In Michigan, a father is enraged after her daughter went home from school with tears in her eyes because the teacher chopped her hair off.
Jimmy Hoffmeyer said that he removed his daughter Jurnee, 7, from Ganiard Elementary school after a white teacher and student cut her hair at separate events.
The school fuelled Hoffmeyer’s anger when they failed to provide an explanation for why his daughter’s hair was chopped.
The father is now thinking of moving Jurnee out of Mount Pleasant Public and transfer her to a private school.
According to Associated Press, Jurnee first went home from school on March 24 with her hair chopped on one side. She told her parents that a white kid cut it when they’re on the school bus.
Hoffmeyer then brought her daughter to a hair salon to fix it so that the length will not look visibly different.
However, after two days, the girl went home again and this time, the other side of her hair was cut.
“She was crying,” Hoffmeyer said. “She was afraid of getting in trouble for getting her haircut.

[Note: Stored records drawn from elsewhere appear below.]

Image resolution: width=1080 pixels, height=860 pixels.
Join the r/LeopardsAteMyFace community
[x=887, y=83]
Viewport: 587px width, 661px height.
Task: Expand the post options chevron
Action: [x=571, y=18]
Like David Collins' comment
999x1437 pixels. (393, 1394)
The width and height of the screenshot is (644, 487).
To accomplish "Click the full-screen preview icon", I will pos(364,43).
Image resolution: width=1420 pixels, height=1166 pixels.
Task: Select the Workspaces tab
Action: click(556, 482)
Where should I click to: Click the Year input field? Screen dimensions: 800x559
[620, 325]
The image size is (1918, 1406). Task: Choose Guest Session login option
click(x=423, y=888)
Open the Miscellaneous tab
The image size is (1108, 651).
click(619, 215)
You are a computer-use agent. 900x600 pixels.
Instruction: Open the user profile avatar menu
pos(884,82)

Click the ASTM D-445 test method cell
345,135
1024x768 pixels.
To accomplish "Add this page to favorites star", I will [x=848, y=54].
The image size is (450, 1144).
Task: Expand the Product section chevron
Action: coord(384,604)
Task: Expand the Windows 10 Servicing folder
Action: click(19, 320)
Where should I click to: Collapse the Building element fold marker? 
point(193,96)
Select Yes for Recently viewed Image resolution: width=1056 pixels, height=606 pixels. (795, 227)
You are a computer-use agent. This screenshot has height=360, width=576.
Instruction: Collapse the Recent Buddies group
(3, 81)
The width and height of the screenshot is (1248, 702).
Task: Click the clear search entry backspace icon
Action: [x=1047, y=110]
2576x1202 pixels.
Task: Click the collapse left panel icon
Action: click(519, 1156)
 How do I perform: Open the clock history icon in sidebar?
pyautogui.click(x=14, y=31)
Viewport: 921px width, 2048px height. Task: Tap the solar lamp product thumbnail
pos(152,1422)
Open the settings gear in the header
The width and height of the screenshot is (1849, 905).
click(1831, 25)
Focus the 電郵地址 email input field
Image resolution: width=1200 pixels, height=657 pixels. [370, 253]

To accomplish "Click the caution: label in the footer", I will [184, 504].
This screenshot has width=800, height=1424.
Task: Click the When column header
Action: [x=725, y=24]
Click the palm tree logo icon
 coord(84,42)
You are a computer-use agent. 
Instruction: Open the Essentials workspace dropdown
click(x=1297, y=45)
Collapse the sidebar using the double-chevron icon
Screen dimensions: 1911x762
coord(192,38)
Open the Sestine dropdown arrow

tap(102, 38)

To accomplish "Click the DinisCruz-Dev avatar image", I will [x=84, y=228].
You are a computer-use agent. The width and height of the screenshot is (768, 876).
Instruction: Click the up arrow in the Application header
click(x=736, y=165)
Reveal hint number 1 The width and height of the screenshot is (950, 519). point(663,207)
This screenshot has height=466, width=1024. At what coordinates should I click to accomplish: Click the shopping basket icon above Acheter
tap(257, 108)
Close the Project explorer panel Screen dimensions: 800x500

“I asked what happened and said ‘I thought I told you no child should ever cut your hair,’” Hoffmeyer continued. “She said ‘but dad, it was the teacher.’ The teacher cut her hair to even it out.”
Associated Press reported that a library teacher cut Jurnee’s hair but the school said that teachers cannot be disciplined.
Jurnee’s dad said that the school did call him after both incidents but he doesn’t believe they had done enough.
Hoffmeyer claimed that the school refused to show him a video or even explain to him exactly what happened.
He said that after the student cut his daughter’s hair, the school contacted him and said “the little girl stole the scissors off the teacher’s desk, and they were going to talk to the parents and deal with it accordingly.”
As to why the library teacher decided to chop the second half of Jurnee’s hair, Hoffmeyer said that the school did not provide any reason and did not do anything about it.
“She [the principal] said she didn’t have the authority to do anything,” Hoffmeyer said. “She kept asking me what she could do to make it go away.”
Hoffmeyer also received a call from the district’s superintendent but he “got mad and hung up.” He said that the superintendent suggested mailing “I’m sorry” cards to them.
“I’m not one to try to make things about race,” Hoffmeyer, who’s a bi-racial, said. “I’ve pretty much grown up with only white people, myself.”
“Our kind of hair, you can’t just wet down and cut it because, and that’s when I feel like they should have, even if they were trying to do it in the kindest of their heart, once they saw the outcome, they should have been like, ‘Yeah, we messed up,’” Hoffmeyer told WTOC.
Hoffmeyer reported the incident to the Mount Pleasant police but had not received any update yet, and the family is now working with the National Parents Union as they require a full apology from Ganiard Elementary school.